Please return all lines of the data below containing the string "agent".

*** Source information Section Begins ***

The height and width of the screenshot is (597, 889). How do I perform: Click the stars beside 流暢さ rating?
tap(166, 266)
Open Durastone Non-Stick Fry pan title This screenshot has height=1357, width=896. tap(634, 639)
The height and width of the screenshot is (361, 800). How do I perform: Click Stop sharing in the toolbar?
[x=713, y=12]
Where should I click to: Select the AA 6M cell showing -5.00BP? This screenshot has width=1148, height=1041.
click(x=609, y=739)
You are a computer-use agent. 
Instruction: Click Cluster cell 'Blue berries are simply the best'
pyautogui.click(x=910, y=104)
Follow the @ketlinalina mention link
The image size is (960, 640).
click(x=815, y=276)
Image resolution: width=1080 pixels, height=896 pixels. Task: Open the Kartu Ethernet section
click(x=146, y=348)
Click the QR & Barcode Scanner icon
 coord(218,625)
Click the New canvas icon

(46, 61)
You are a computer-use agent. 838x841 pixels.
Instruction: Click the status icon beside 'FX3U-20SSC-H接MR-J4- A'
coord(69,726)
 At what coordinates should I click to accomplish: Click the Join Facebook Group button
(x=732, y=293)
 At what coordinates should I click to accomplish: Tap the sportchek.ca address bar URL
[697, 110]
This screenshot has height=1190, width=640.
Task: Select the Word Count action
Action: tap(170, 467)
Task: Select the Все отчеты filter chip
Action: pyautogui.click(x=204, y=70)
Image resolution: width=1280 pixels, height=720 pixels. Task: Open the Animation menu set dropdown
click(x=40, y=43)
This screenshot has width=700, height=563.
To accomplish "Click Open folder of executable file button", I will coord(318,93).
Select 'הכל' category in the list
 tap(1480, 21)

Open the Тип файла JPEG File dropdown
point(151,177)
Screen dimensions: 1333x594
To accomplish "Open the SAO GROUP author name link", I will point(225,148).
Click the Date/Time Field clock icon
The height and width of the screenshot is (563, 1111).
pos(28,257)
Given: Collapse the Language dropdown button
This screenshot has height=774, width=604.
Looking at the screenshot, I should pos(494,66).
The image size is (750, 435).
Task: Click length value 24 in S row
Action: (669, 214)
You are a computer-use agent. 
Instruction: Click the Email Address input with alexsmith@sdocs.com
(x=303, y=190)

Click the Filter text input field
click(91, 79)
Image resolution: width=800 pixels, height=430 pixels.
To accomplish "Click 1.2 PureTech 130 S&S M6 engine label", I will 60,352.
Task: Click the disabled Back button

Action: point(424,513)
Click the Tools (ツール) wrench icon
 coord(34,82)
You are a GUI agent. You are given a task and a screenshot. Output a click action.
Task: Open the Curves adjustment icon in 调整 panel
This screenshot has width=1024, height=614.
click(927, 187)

*** Source information Section Ends ***

Expected output:
You are a computer-use agent. 
You are a computer-use agent. 838x841 pixels.
You are a computer-use agent. 
You are a GUI agent. You are given a task and a screenshot. Output a click action.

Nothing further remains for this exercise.